Experimental 3D-printed splints used in baby’s 10-hour surgery at CHOA

A baby boy born with fragile airways is doing better after experimental 3D-printed splints were placed in his body during surgery.

Amir has congenital heart disease and tracheo-bronchomalacia, a condition that causes life-threatening airway obstruction. A surgery performed on him by Children’s Healthcare of Atlanta last month was Georgia’s first procedure to place 3D-printed tracheal splints in a pediatric patient, a press release said. 

Amir’s mother, Linda Long, told Channel 2 Actions News that her baby would cry constantly, but she didn’t know what was wrong with him. 

“I wanted to help him, but I couldn't,” Long said.

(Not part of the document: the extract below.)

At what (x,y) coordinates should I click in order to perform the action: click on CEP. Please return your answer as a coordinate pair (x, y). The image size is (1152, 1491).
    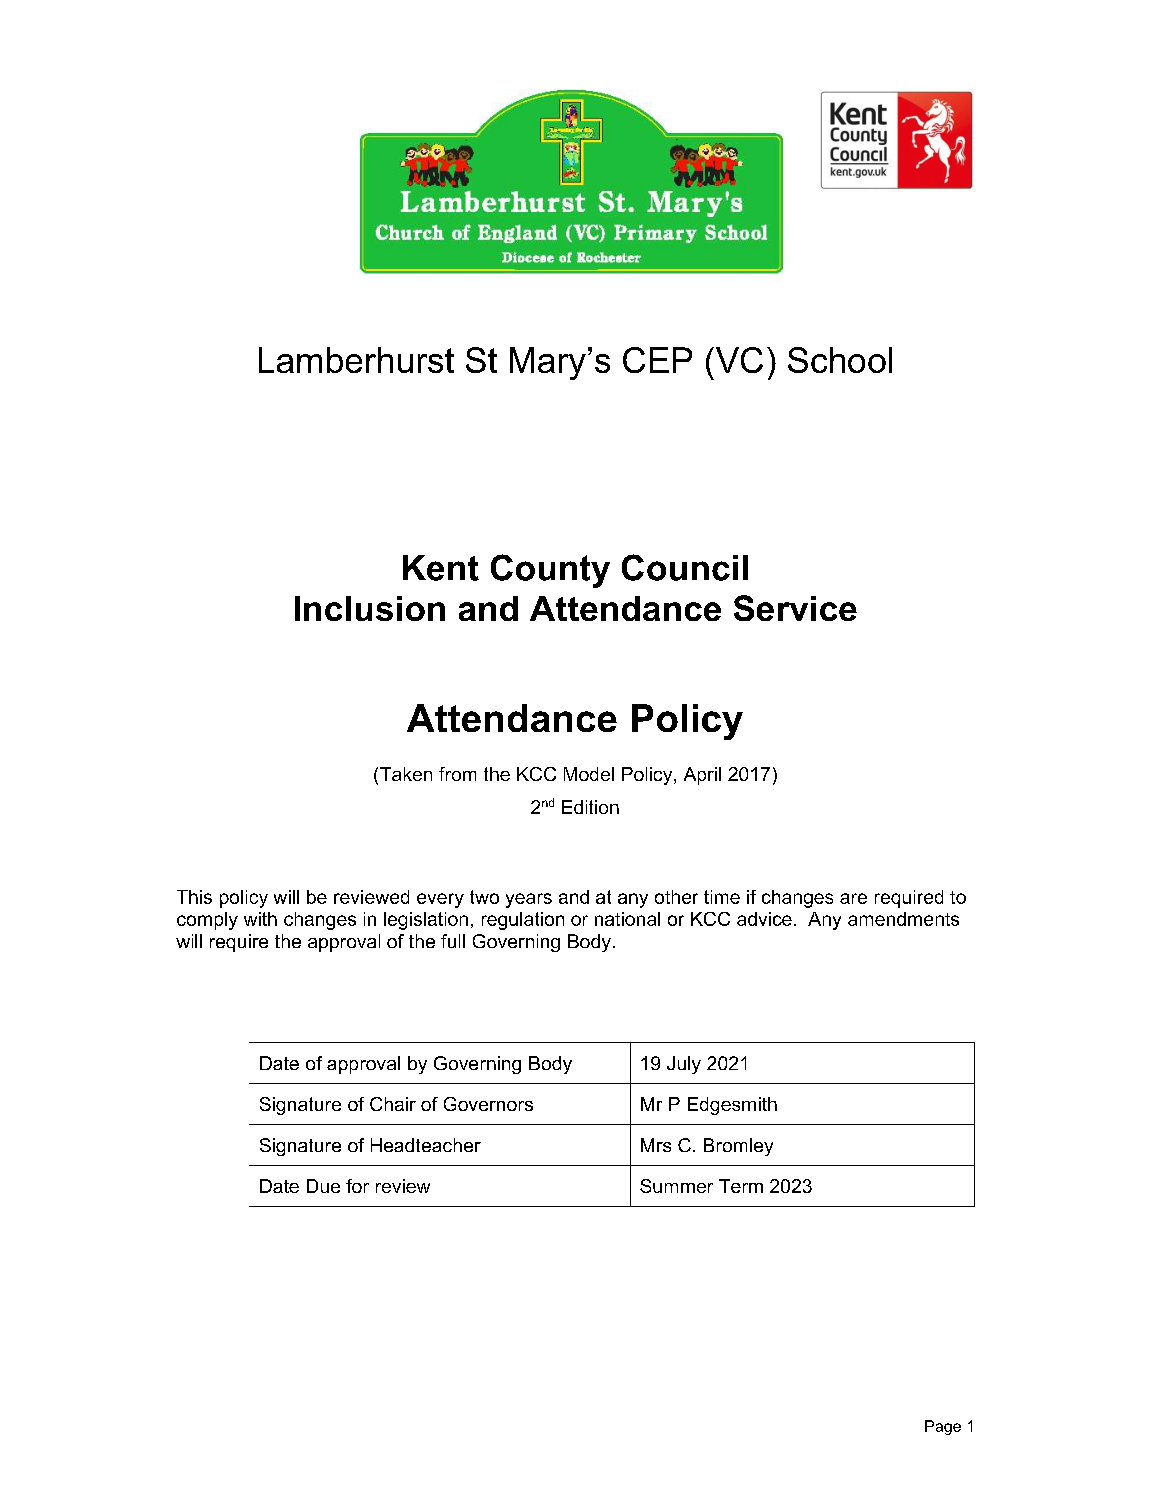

During Amir’s six-month stay in CHOA’s Pediatric Intensive Care Unit, he experienced “frequent episodes of airway collapse that could not be corrected by typical surgery protocols,” the news release said. The 3D-printed tracheal splint is a new device still under development, so CHOA had to get emergency clearance from the FDA to move forward.

Dr. Kevin Maher, a pediatric cardiologist, said Amir was “about as sick as you possibly can be” before the surgery.

"It was really one of the more stunning things I've seen in my career," Maher told Channel 2. "To take a child that was that sick and to really provide a treatment that otherwise did not exist."

The splints placed in Amir during the 10-hour surgery will eventually be absorbed into his body, allowing for expansion of the trachea and bronchus. The three custom splints were created by biomedical engineers at Georgia Tech.

Doctors say Amir’s prognosis looks good, Channel 2 reported.